Copy only the lines from the one with "Task: Open the Словения country link" through the end of the records, exactly as they stand. No pictures belong in the copy.
******
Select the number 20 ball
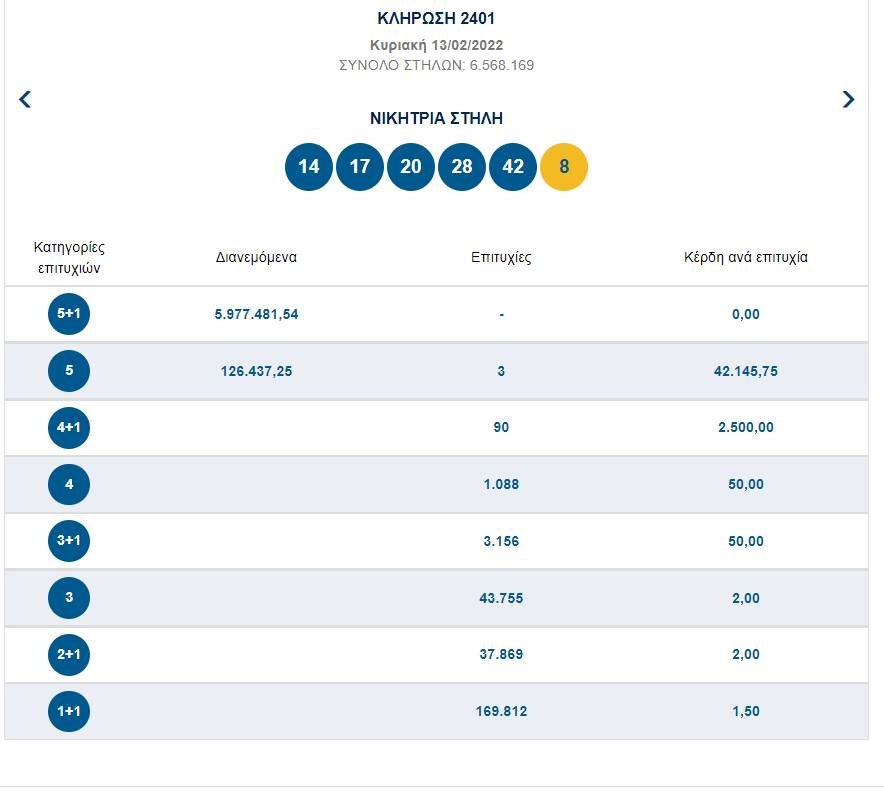884x791 pixels. [x=411, y=166]
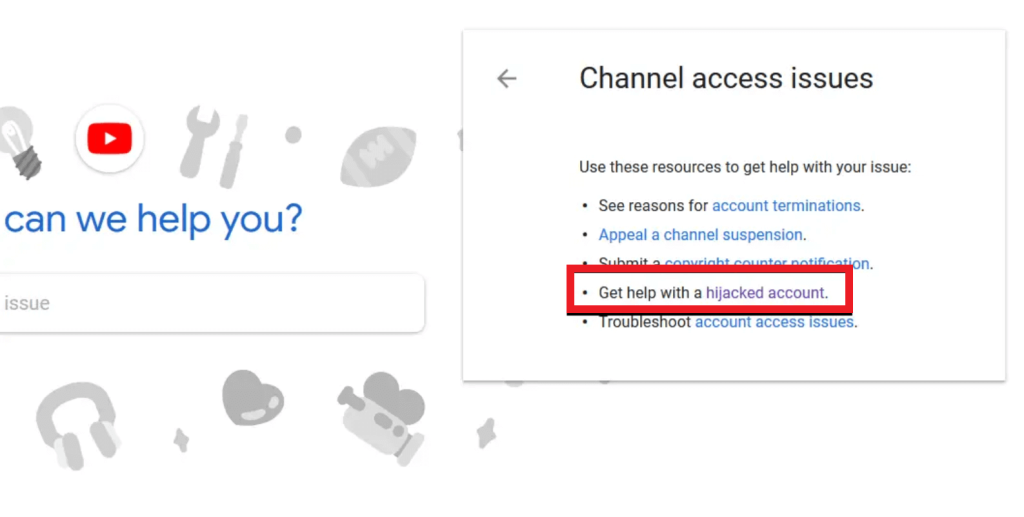The height and width of the screenshot is (517, 1024).
Task: Open the copyright counter notification link
Action: tap(768, 264)
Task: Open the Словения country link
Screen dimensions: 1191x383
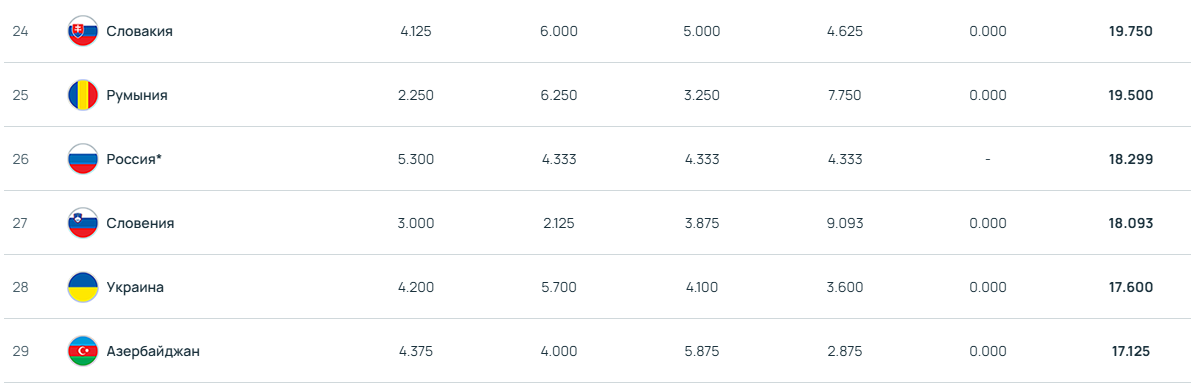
******
*Task result*
Task: Open the Словения country link
Screen dimensions: 1191x383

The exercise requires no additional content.